Opgeslagen regels
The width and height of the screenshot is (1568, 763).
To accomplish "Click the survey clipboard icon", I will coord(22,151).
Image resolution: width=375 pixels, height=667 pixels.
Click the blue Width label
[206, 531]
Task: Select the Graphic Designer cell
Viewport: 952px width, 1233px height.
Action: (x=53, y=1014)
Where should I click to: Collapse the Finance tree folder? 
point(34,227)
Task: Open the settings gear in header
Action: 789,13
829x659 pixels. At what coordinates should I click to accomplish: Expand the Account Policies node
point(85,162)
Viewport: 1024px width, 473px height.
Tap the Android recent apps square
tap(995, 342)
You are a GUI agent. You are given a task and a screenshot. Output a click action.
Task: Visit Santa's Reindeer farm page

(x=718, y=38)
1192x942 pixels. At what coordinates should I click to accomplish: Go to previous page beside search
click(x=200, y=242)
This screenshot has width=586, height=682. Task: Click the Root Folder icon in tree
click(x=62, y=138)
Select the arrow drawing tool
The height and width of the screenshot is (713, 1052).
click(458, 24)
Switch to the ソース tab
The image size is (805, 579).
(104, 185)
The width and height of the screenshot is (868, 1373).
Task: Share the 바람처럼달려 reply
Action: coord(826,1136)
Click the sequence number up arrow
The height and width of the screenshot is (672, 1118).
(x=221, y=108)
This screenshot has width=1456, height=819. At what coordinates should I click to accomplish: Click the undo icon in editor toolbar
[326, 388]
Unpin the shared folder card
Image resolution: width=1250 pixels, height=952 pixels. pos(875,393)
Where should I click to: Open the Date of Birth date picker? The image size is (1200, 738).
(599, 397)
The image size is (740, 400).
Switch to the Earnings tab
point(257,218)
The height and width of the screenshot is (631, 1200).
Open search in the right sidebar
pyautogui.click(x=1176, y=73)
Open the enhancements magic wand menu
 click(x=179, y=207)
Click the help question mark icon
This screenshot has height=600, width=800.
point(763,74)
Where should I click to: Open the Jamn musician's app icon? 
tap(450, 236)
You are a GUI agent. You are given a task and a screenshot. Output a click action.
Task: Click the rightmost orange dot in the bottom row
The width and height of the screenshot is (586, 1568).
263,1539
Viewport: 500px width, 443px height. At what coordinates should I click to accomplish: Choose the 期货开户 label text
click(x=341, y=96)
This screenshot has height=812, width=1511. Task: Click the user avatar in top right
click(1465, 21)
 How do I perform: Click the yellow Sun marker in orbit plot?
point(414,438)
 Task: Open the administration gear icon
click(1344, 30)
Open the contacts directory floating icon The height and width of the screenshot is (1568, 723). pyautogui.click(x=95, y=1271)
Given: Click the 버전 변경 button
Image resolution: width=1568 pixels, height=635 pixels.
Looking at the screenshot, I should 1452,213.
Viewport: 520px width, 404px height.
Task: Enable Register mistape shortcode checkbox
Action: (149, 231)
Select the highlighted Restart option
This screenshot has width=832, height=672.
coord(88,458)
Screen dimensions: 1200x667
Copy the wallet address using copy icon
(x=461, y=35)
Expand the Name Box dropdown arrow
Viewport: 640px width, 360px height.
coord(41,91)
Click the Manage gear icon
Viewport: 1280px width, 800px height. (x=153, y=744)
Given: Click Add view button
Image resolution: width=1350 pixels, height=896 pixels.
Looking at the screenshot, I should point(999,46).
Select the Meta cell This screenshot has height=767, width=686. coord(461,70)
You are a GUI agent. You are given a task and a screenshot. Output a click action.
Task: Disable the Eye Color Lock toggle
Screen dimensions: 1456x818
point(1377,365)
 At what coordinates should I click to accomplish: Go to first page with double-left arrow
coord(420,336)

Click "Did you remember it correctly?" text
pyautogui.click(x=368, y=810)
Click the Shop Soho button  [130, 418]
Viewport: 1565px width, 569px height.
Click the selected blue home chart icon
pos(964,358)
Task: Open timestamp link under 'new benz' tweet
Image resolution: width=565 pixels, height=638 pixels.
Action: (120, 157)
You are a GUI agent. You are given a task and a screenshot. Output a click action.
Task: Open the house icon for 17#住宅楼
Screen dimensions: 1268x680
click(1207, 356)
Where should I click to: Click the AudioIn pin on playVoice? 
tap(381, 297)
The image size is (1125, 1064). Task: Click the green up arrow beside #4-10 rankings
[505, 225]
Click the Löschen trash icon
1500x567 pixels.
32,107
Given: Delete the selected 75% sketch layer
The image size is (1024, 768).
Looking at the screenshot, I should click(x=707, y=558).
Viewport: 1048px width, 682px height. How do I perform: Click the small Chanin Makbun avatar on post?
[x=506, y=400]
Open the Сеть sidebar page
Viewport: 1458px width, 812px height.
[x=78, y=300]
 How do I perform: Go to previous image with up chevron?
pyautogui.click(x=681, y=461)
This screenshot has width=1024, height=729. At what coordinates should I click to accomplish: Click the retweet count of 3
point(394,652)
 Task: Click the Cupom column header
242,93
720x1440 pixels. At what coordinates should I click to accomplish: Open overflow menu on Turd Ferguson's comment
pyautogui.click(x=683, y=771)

Opdracht
Tel de regels hierboven waarin het woord "pixels" staat. Geef alleen het aantal.

Juiste uitkomst
9